However, it is unclear whether Babin and Graham’s approach would withstand their own potential legal challenges.

To that end, Sen. Eric Schmitt (R-MO) on Tuesday proposed a constitutional amendment, despite Trump’s suggestion that one wasn’t needed.

“The Supreme Court’s birthright citizenship decision is wrong, dangerous, and disastrous for American sovereignty and the American people,” he wrote on Tuesday. “If we can’t fix it with ordinary legislation, then we must do what the Constitution commands in moments of national crisis: We must amend the Constitution and restore American citizenship. We must again put ‘We the People’ first.”

To amend the Constitution, Schmidtt’s measure would have to be supported by a two-thirds vote in the House and Senate or find support from two-thirds of the country’s state legislatures at a national convention. It would then have to be ratified by three-fourths of the states, either through those state legislatures or special ratification conventions. 

White House officials declined to say which bill the president supported and referred questions on the subject back to Trump’s post on social media.

Regardless, a former Trump administration official downplayed the Supreme Court’s decision as a defeat for the president.
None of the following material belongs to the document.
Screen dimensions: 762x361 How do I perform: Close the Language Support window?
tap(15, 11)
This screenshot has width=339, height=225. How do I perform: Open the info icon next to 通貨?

“This was always going to be one piece of a broader strategy,” the source told the Washington Examiner. “Conservatives will move past this ruling quickly and lean harder into border security and tighter immigration enforcement, where the public is firmly on their side. If anything, this sharpens the contrast heading into next cycle.”

A former White House official from Trump’s first term, however, told the Washington Examiner that the administration’s “hands are, effectively, tied” following the ruling, signaling that the president lacks a viable executive pathway to further press the issue on his own.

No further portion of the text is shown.